How is this lab different from the Advanced RAG lab?

This one is the end-to-end baseline: dense retrieval, top-K, generation with and without context — the minimum viable pipeline, focused on correctness and on showing you that retrieval actually changes the answer. Advanced RAG adds BM25, Reciprocal Rank Fusion for hybrid search, and a cross-encoder reranker on top — the two-stage retrieval pattern used in production enterprise RAG. Do this one first; take that one when you want to see where the recall and precision gaps come from.

Why does the lab not use a vector database like FAISS, Milvus, or pgvector?

Because the corpus fits in a single CUDA tensor, and at that scale a @ matmul is faster and clearer than any ANN index. You want to understand that retrieval is ultimately a distance computation over a matrix — then the vector databases, graph indices, quantization tricks, and sharding schemes that ship at production scale are recognizable as engineering optimizations over this exact primitive, not mysterious black boxes.

What happens if rag_answer equals no_rag_answer?

The grader fails Step 4 and tells you retrieval had no effect. The usual causes: the prompt template ignores the injected context (common with chat-formatted generators where the system message gets stripped), the top-K chunks didn't contain the answer so the model fell back to priors, or max_new_tokens is so low both answers are generic. The reflection step pushes you to separate these: chunker bug, embedder bug, retriever bug, or generator bug, each with a different fix.

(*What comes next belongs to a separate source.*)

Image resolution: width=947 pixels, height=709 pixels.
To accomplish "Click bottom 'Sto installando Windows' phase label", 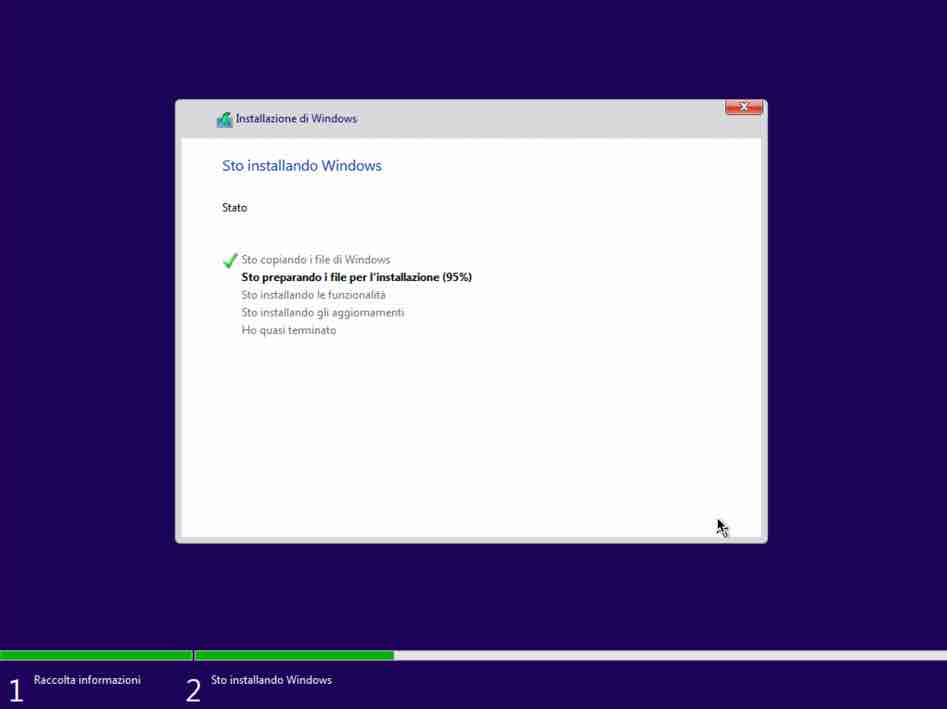I will tap(271, 680).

Can I swap BGE for a different embedding model?

Yes, and it's an instructive exercise. Try intfloat/e5-small-v2 or sentence-transformers/all-MiniLM-L6-v2 and watch whether retrieval quality changes on your specific corpus. You'll need to match the pooling strategy to the model (E5 and BGE use CLS; MiniLM uses mean) and re-check that output vectors are L2-normalized. The pipeline code otherwise doesn't change, which is the whole point of treating the embedder as a pluggable component.